Carta del Obispo Iglesia en España

Dios providente, por Atilano Rodríguez, obispo de Sigüenza-Guadalajara

Dios providente, por Atilano Rodríguez, obispo de Sigüenza-Guadalajara

Jesús invita a sus discípulos a vivir la fe en Dios Padre, desde la fidelidad a sus promesas y desde la confianza ilimitada en su providencia.

A quienes quieran ser sus discípulos, les pedirá un abandono filial en la Providencia del Padre celestial que cuida y vela constantemente por las más insignificantes necesidades de sus hijos: “No andéis, pues, preocupados diciendo: ¿Qué vamos a comer o qué vamos a vestir? Ya sabe vuestro Padre celestial que tenéis necesidad de todo eso. Buscad primero el Reino de Dios y su justicia, y todas las demás cosas se os darán por añadidura” (Mat 6, 31-33).

Al referirse a la “providencia divina”, el Catecismo de la Iglesia Católica afirma que esta consiste en las disposiciones por las que Dios conduce con sabiduría y amor todas las criaturas al cumplimiento de su fin último. Dios guarda, gobierna y cuida de todo lo creado, desde las cosas más insignificantes hasta los más grandes acontecimientos del mundo y de la historia: “Nuestro Dios es poderoso y todo lo que quiere lo hace”.

La Madre Teresa de Calcuta, con sus gestos de cariño a los pobres, nos ayudó a entender el sentido de la verdadera confianza en la providencia divina. “La confianza en la divina providencia –dirá ella- es la fe firme y viva en que Dios nos puede ayudar y lo hará. Que nos puede ayudar es evidente, porque es omnipotente. Que nos ayudará es seguro, porque lo ha prometido en muchos lugares de la Sagrada Escritura y es fiel a todas sus promesas” (YOUCAT 49).

Ante estas enseñanzas evangélicas y ante el testimonio de los santos, deberíamos preguntarnos: ¿Confiamos de verdad en Dios providente? Para responder a esta pregunta, no debemos olvidar que la mayor dificultad del hombre de hoy para aceptar la “providencia divina” está en la pretensión de ser dios sin Dios o al margen de Dios. Cuando la persona no acepta su condición de criatura limitada y finita, se engaña a sí misma y olvida que su existencia está totalmente en las manos de Dios.
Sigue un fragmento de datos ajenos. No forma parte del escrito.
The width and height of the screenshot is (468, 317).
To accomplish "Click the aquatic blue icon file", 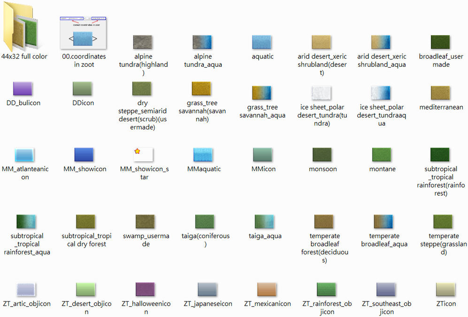I will [262, 42].
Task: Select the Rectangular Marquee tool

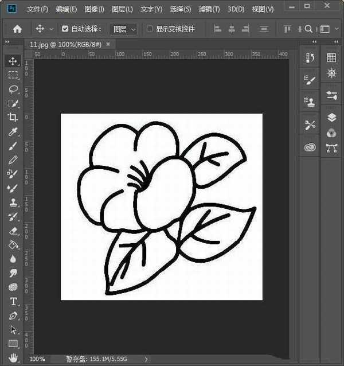Action: tap(13, 75)
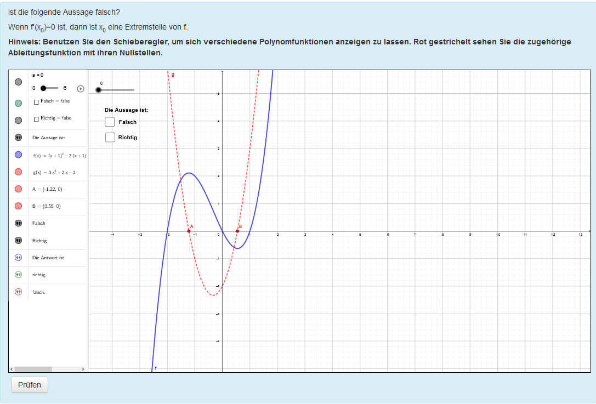Image resolution: width=596 pixels, height=404 pixels.
Task: Select point B on the x-axis
Action: 237,231
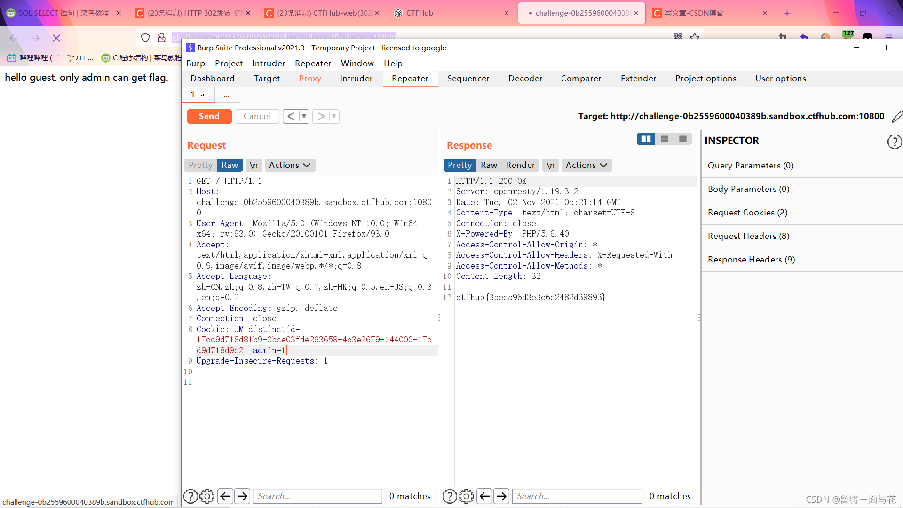Image resolution: width=903 pixels, height=508 pixels.
Task: Click the response pane splitter handle
Action: coord(699,318)

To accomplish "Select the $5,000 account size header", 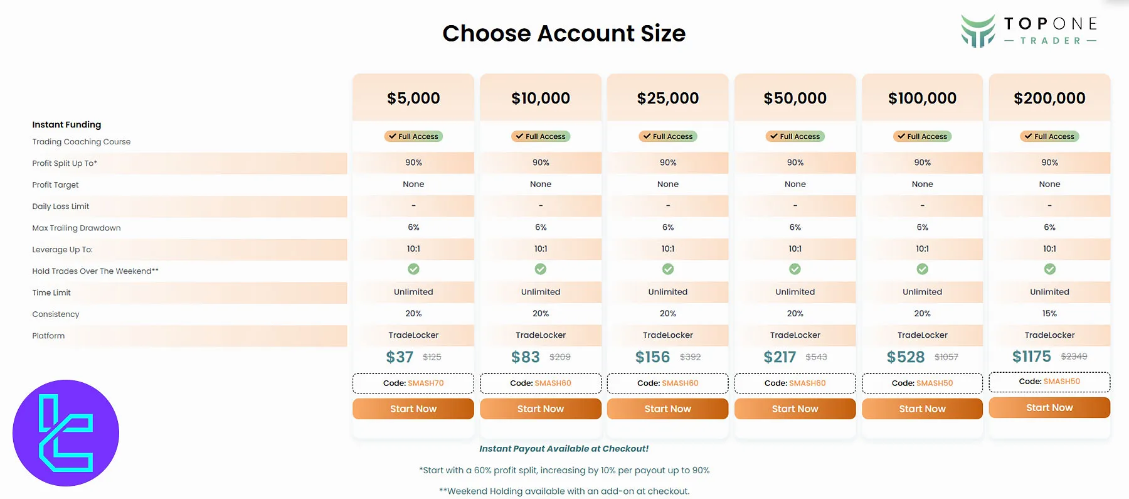I will 413,98.
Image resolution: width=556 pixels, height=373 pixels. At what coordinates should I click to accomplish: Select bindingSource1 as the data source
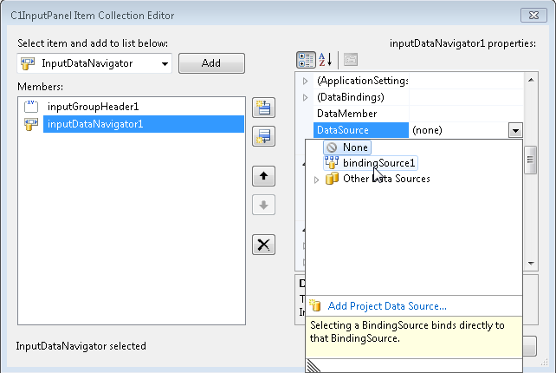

Ciertamente no somos marionetas en las manos de Dios, pues Él no pretende manejarnos a su antojo a lo largo de la vida. Nos creó libres y respeta escrupulosamente nuestra liberta, aunque no dejará de invitarnos a participar de su providencia mediante el cuidado de la tierra y el perfeccionamiento de la creación para que ésta pueda ser útil para nosotros y para las generaciones futuras. Dios no sólo nos ha regalado la existencia, sino que nos concede también la dignidad de actuar en comunión con Él, colaborando así a la realización de su designio sobre el hombre y sobre la creación.

En nuestros comportamientos con Dios, con nuestros semejantes y con la creación, no deberíamos olvidar nunca que la actuación de Dios en sus criaturas no disminuye ni merma en nada la libertad humana ni su dignidad. Al contrario, nos ayuda a la plena realización personal, pues el ser humano no puede alcanzar su fin separado del origen, de la fuente de su ser, y sin la ayuda de la gracia divina.

Con mi recuerdo ante el Señor, feliz día del Señor.